How to query result with stream?

crapthings · March 1, 2021, 1:14pm

is there such feature with javascript api?

i've got this error after query all tripples

Cannot create a string from buffer longer than 0xffffff0 characters

zachary.whitley · March 1, 2021, 2:28pm

It's a javascript thing. Strings can't be larger than about 256Mb

crapthings · March 3, 2021, 4:30am

is there a way to stream query?

or does limit and offset work with query recursively?

this is my query

SELECT
    (stardog:functions:localname(?labelUri) as ?label)
    ?definition
    (stardog:functions:localname(?broaderUri) as ?broader)
    (stardog:functions:localname(?narrowerUri) as ?narrower)
    (stardog:functions:localname(?relatedUri) as ?related)
    (stardog:functions:localname(?similarUri) as ?similar)
  WHERE {
    {
      ?labelUri skos:definition ?definition .
    } UNION {
      ?labelUri skos:broader ?broaderUri .
    } UNION {
      ?labelUri skos:narrower ?narrowerUri .
    } UNION {
      ?labelUri skos:related ?relatedUri .
    }  UNION {
      ?labelUri skosextends:similar ?similarUri .
    }
  }

jess · March 3, 2021, 4:55am

The result is streamed from the server so it's up to the client to avoid buffering if you need that behavior.

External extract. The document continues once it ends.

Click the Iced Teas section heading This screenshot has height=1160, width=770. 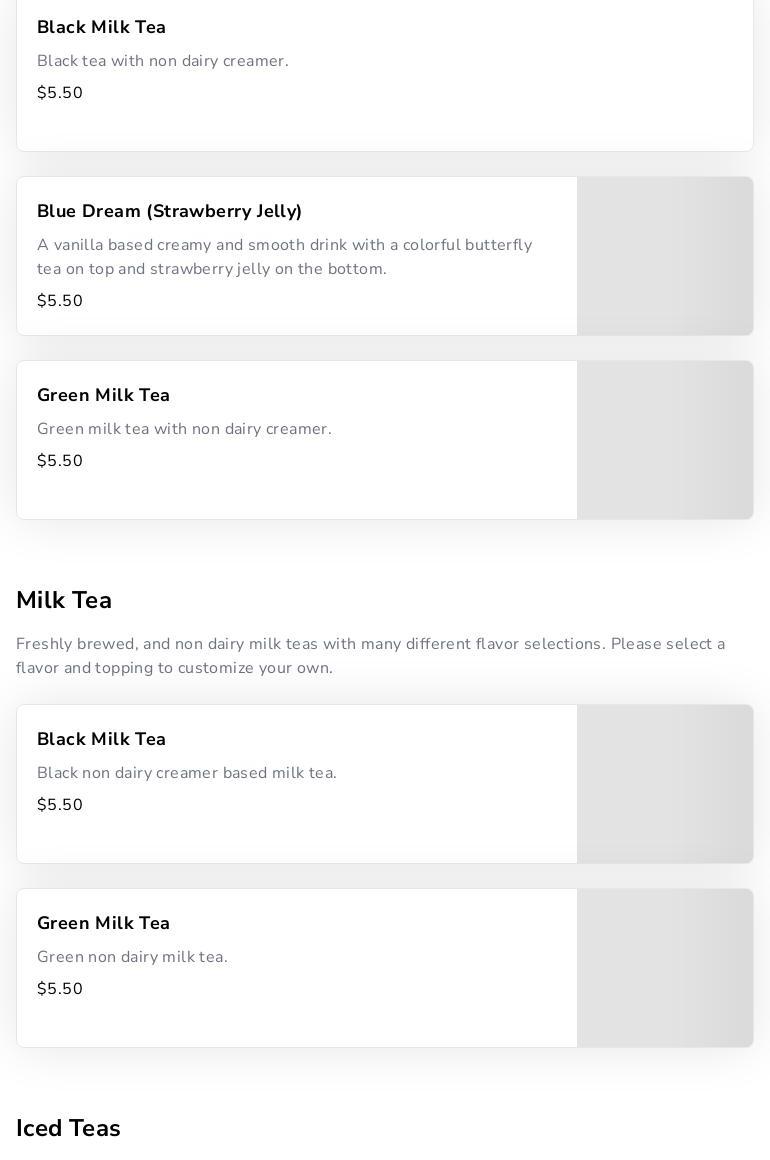pos(68,1128)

crapthings · March 3, 2021, 5:06am

what is "client" here? javascript stardog.js client?

const fs = require('fs-extra')
const _ = require('lodash')

global.constants = require('../constants')

const sparqlQuery = require('../utils/stardog')

const query = `
  SELECT
    (stardog:functions:localname(?labelUri) as ?label)
    ?definition
    (stardog:functions:localname(?broaderUri) as ?broader)
    (stardog:functions:localname(?narrowerUri) as ?narrower)
    (stardog:functions:localname(?relatedUri) as ?related)
    (stardog:functions:localname(?similarUri) as ?similar)
  WHERE {
    {
      ?labelUri skos:definition ?definition .
    } UNION {
      ?labelUri skos:broader ?broaderUri .
    } UNION {
      ?labelUri skos:narrower ?narrowerUri .
    } UNION {
      ?labelUri skos:related ?relatedUri .
    }  UNION {
      ?labelUri skosextends:similar ?similarUri .
    }
  }
`

async function queryResult ({ limit, offset }) {
  const resp = await sparqlQuery(query, {
    reasoning: true,
    limit,
    offset,
  })
  return _.get(resp, 'body.results.bindings', [])
}

if (require.main === module) {
  async function run () {
    const data = {}

    let count = 10000
    let offset = 0
    let limit = count

    while (true) {
      console.log('query', limit)
      const result = await queryResult({ limit, offset })
      if (!result.length) break
      // if (limit > 200000) break

      for (const node of result) {
        const label = node?.label?.value
        if (!data[label]) {
          data[label] = {
            uri: label,
            definition: '',
            broader: [],
            narrower: [],
            related: [],
            similar: [],
          }
        }
        const definition = node?.definition?.value
        if (definition) data[label]['definition'] = definition
        const broader = node?.broader?.value
        if (broader) data[label]['broader'].push(broader)
        const narrower = node?.narrower?.value
        if (narrower) data[label]['narrower'].push(narrower)
        const related = node?.related?.value
        if (related) data[label]['related'].push(related)
        const similar = node?.similar?.value
        if (similar) data[label]['similar'].push(similar)
      }
      limit += count
      offset = limit
    }

    fs.writeFileSync('./test.json', JSON.stringify(data, null, 2))
  }
  run()
}

i'm have about ~17M tripples

i want to query them all and build static page

but this looks never stop, and it slower after each iterate

don't know if this is right approach for such scenario?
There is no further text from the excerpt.